Após cometerem os crimes na Rua Alameda Praia do Flamengo, na região de Stella Maris, alguns bandidos acabam fugindo para a Área de Proteção Ambiental (APA) Lagoas e Dunas do Abaeté, que fica na margem da via, de acordo com a polícia. Parte do local está com a cerca destruída, ou não está cercada. A área é de responsabilidade do Instituto do Meio Ambiente e Recursos Hídricos (Inema). Ao CORREIO, o gestor da APA, Tiago Marques, disse, em agosto, que o local de 1.800 hectares deveria ser cercado, para garantir a preservação. A iniciativa, em favor da proteção do meio ambiente, traria benefícios também para a segurança pública.

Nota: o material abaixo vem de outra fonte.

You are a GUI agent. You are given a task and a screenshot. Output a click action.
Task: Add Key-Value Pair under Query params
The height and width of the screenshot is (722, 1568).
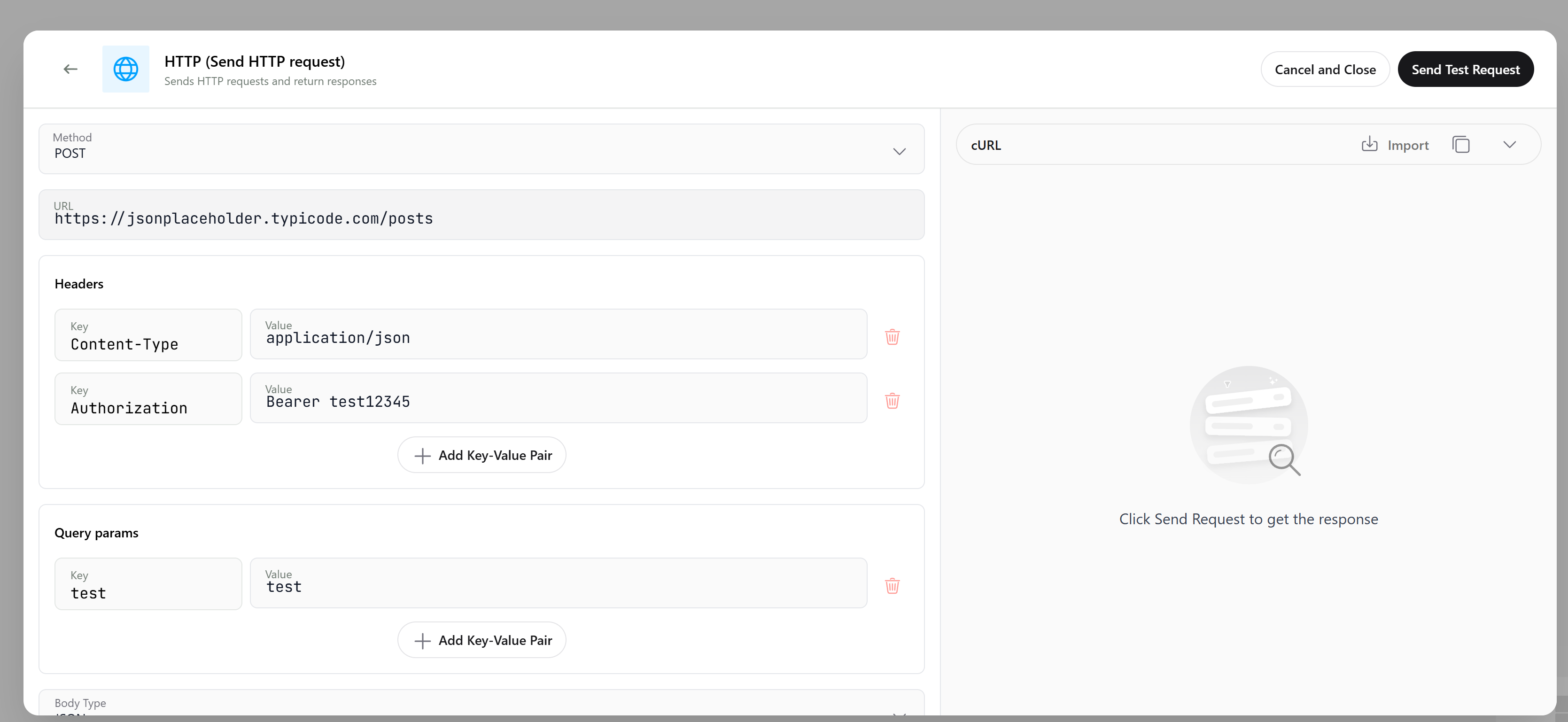(x=481, y=640)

Segundo o diretor da Universidade Livre das Dunas e Restinga de Salvador (Unidunas), Jorge Santana, o acesso por onde os criminosos costumam fugir fica a cerca de 8 km da instituição, sediada no parque. Ele garante que não ocorrem crimes ali, mas espera acabar com o estigma de que bandidos utilizam o acesso para fugir. “Há um posto da Guarda Municipal ambiental que também funciona em outros parques, mas com o aumento do efetivo, eles irão começar a circular por esse trecho que fica mais perto da Lagoa do Abaeté do que de nós”, explica.

Ainda de acordo com o diretor, há um projeto para cercar o acesso à APA que fica na rua onde estão as placas. A cerca terá quase 3 km. “Temos um projeto para cercar a parte da APA que ainda falta. Será utilizada madeira reflorestada e arame, com espaços de 30 cm a 40 cm, diminuindo bastante a entrada de bandidos”, explica. Procurado, o diretor de Parques da Secretaria Cidade Sustentável (Secis), que estaria à frente do projeto junto com a Unidunas, não foi localizado para comentar quando deve começar o cercamento, previsto para ser concluído até o ano que vem.